*** Opening Records shown ***

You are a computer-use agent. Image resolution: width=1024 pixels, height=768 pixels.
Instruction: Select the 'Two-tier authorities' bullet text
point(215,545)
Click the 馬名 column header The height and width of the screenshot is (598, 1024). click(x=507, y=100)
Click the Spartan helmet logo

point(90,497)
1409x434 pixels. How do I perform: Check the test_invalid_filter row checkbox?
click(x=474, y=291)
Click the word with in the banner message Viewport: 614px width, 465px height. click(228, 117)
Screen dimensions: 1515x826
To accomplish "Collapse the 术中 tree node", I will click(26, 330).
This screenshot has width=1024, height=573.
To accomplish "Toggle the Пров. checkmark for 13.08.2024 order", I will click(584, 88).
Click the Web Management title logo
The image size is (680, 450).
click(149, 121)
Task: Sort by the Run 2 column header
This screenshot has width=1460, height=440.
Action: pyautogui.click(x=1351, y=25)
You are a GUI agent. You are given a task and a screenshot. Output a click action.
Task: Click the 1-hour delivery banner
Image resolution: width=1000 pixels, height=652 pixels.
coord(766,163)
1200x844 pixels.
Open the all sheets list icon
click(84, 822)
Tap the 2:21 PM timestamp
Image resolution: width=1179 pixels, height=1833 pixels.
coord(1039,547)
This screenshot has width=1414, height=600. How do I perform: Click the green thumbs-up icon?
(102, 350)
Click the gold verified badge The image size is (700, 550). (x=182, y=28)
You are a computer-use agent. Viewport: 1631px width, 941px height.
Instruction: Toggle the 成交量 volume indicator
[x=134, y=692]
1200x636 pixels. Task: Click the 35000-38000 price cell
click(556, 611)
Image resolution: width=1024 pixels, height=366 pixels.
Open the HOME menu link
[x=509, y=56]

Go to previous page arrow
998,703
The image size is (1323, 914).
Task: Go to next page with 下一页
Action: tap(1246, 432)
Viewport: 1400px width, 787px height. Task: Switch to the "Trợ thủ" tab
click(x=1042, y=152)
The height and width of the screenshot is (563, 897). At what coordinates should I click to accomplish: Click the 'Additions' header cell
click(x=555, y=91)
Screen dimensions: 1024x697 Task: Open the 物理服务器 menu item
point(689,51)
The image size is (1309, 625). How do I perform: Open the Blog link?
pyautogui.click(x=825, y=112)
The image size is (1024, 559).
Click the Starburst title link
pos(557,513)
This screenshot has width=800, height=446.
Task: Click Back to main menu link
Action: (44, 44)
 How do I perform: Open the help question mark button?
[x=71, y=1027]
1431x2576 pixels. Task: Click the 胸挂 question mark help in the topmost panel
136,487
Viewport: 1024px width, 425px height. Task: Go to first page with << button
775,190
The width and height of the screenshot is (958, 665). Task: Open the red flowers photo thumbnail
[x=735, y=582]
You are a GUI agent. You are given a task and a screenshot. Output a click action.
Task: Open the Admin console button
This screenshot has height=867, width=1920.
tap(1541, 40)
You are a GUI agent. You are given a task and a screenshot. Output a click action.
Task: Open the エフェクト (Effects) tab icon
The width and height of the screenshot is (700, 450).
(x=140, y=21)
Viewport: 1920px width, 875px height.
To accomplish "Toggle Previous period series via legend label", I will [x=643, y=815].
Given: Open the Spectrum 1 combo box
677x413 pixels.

*** Closing Records shown ***

Required action>
Write out each line exactly, beginning at the one with "The width and height of the screenshot is (700, 450)." and ending at the final line of the records above, with nothing added.

Answer space>
The width and height of the screenshot is (700, 450).
(x=140, y=21)
Viewport: 1920px width, 875px height.
To accomplish "Toggle Previous period series via legend label", I will [x=643, y=815].
Given: Open the Spectrum 1 combo box
677x413 pixels.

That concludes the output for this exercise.